Sunshine is sweet for Swamp Fest
By LOGAN NEILL
Published March 5, 2007
HERNANDO BEACH - As she watched her 5-year-old son, Jared, race around the playground with other kids, Jill Duncan found a nice shady spot underneath an oak tree where she could finish her lunch.
"I'm hoping he tires himself out so we can go home," Duncan said. "He's gotten way too much sugar today."
Indeed, anyone with a sweet tooth had no trouble finding fulfillment Sunday at the Weeki Wachee Swamp Fest. Food vendors hawking such goodies as handmade candy, funnel cake and ice cream struggled to keep up with the surge of festival visitors who flooded Linda Pederson Park on Jenkins Creek.
Sunday's scene was completely opposite from the previous day, when the festival was all but shut down by persistent rain and wind.
"Saturday was a huge disappointment," said festival director Don Fish. "Most of the vendors ended up calling it a day by 2 o'clock. Luckily, once the weather got nice, people decided to come out."
By noon, parking lots around the park were full, forcing visitors to use remote lots on Cortez Boulevard. Once inside, there was lots for festivalgoers to see and do. In addition to continuous live entertainment and live wildlife demonstrations, more than 140 arts-and-crafts booths offered such items as fine pottery and hand-sewn pot holders.
Richard and Linda Trammell stopped by the festival to find gifts to take back to friends and relatives in Pennsylvania later this week. At Patricia D'Angelo's booth, the couple was delighted by a display of inexpensive handmade "redneck" souvenirs.

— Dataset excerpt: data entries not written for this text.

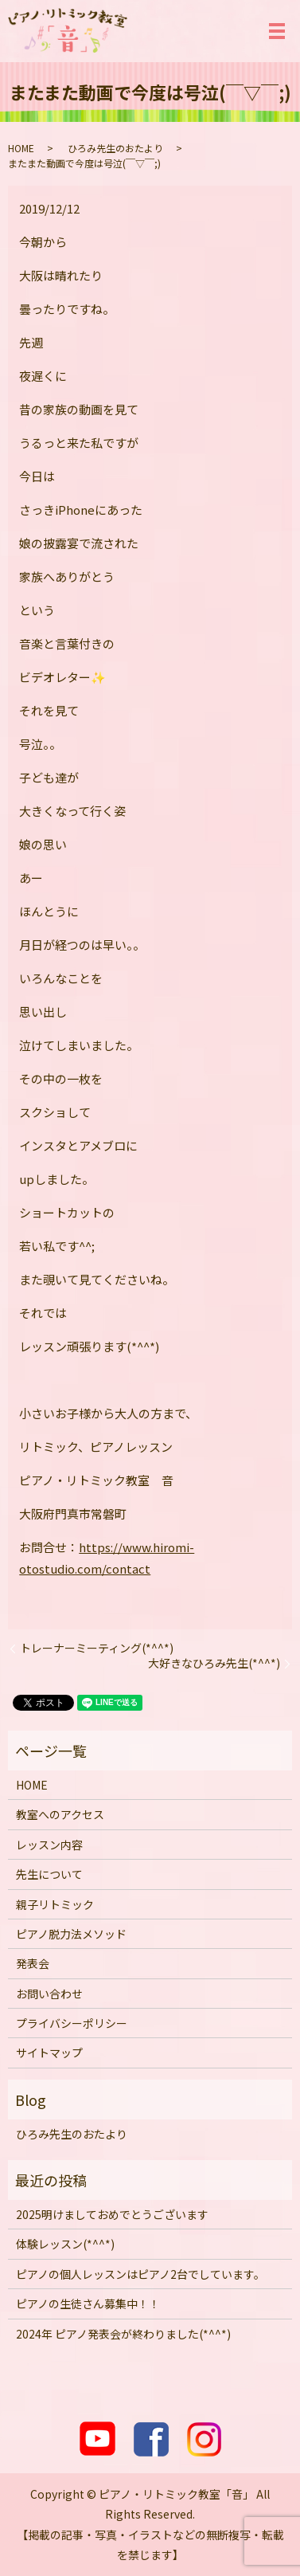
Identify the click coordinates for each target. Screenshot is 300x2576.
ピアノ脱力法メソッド (71, 1934)
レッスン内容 (49, 1845)
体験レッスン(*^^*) (65, 2244)
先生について (49, 1874)
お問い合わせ (49, 1994)
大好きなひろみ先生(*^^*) (214, 1663)
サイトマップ (49, 2052)
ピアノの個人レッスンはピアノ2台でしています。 (140, 2274)
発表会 (32, 1963)
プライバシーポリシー (71, 2023)
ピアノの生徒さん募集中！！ (88, 2303)
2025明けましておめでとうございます (112, 2214)
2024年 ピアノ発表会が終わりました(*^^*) (123, 2334)
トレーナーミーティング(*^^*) (96, 1648)
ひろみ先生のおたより (115, 148)
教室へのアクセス (60, 1814)
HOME (21, 148)
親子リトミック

"My brother's going to love this," said Linda Trammell, holding up a bird feeder fashioned from a broomstick handle and the rubber end of a toilet plunger.
The event, which is sponsored by the Weeki Wachee Area Club, also featured many area environmental groups, including the Gulf Coast Conservancy, the Hernando Audubon Society, the Hernando Native Plant Society, Hernando Environmental Land Protectors and others.
Fish said he didn't know how Saturday's low turnout would affect the festival's proceeds, which are distributed to local charities.
"We plan the festival very carefully every year, and the one thing we can't do anything about is the weather," he said. "All we can do is hope that we don't get hit again next year."